Scoring module 274 represents software and/or hardware for generation and display of various “scores,” “scorecards,” and/or “grades” associated with the various aspects of AI bias and bias mitigation efforts (as discussed herein). The “scores,” “scorecards,” and/or “grades” in an embodiment of the invention, may be displayed to user via user interface 221. For example, after execution of two or more independent bias mitigation algorithms by bias mitigation algorithm module 263, scoring module 274 may generate a “scorecard” summarizing results of removal of AI bias from the AI model including, for example, a difference in a biased attribute after execution of each independent bias mitigation algorithm, as well as an effect on AI model accuracy and baseline results. Generally, the scorecard(s) are used to allow a user to see which bias mitigation algorithm is the most effective in an easy-to-view manner. The scorecard may be based on any performance metric used to measure a success of removal of bias from the AI model. The performance metric utilized provides an easy manner for the user to see the results of execution. In various embodiments of the invention, for example, the scorecard may display a “grade” such as A, B, C, D, or F for success of removal of bias from the AI model. In embodiments two or more independent bias mitigation algorithms are associated with exactly one bias mitigation strategy type of a plurality of bias mitigation strategy types, the scorecard reflects which bias mitigation strategy type is associated with grade of a plurality of grades in the scorecard (i.e., independent bias mitigation algorithm 1 received a B, independent bias mitigation algorithm 2 received an A, independent bias mitigation algorithm C received an F). In embodiments of the invention where multiple independent bias mitigation algorithms are executed sequentially in machine learning pipeline 223, scoring module 274 generates a scorecard summarizing results of execution of the multiple independent bias mitigation algorithms, and the generated scorecard is displayed to the user via user interface 221 (to provide the user an easy way to view the score). An updated scorecard may also be generated by scoring module 274 which displays further results of execution of other independent bias mitigation algorithms selected by the user in user interface 221 and executed by machine learning pipeline 223.

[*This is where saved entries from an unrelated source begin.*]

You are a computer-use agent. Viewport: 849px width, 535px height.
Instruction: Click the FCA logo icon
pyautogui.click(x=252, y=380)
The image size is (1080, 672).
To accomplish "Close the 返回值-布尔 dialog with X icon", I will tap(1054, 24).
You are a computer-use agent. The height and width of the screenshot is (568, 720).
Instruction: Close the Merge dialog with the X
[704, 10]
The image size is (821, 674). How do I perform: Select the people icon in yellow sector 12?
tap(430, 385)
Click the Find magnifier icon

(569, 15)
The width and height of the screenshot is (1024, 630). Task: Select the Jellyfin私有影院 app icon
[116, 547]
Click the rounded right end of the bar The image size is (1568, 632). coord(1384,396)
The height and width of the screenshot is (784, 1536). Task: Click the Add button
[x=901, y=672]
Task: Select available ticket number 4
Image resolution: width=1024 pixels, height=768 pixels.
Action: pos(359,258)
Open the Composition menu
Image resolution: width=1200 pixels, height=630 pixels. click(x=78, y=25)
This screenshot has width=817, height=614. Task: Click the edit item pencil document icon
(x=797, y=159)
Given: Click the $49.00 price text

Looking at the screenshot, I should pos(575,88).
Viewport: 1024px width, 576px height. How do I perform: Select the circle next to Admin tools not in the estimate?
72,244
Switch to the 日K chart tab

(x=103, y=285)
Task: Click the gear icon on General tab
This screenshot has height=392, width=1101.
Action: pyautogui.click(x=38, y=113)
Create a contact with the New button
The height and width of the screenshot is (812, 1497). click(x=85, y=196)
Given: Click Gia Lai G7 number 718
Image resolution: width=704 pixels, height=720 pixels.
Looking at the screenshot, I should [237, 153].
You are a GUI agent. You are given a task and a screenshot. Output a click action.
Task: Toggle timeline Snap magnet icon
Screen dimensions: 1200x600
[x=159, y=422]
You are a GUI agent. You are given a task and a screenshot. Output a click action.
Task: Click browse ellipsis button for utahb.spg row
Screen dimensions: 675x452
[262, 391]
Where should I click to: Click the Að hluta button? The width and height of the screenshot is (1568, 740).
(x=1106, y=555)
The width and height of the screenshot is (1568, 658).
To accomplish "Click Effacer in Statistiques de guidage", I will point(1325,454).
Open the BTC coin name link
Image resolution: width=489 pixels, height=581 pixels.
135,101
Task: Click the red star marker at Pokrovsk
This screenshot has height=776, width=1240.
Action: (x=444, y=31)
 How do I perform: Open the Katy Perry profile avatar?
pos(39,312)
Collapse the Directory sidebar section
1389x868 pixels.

Machine learning environment communication module 276 represents software and/or hardware for all necessary communications between automated machine learning environment 210 and artificial intelligence prediction supervision module 260, including all data, requests, responses, etc. necessary for execution of embodiments of the invention disclosed herein.
Based on the foregoing, a method, system, and computer program product have been disclosed. However, numerous modifications and substitutions can be made without deviating from the scope of the present invention. Therefore, the present invention has been disclosed by way of example and not limitation.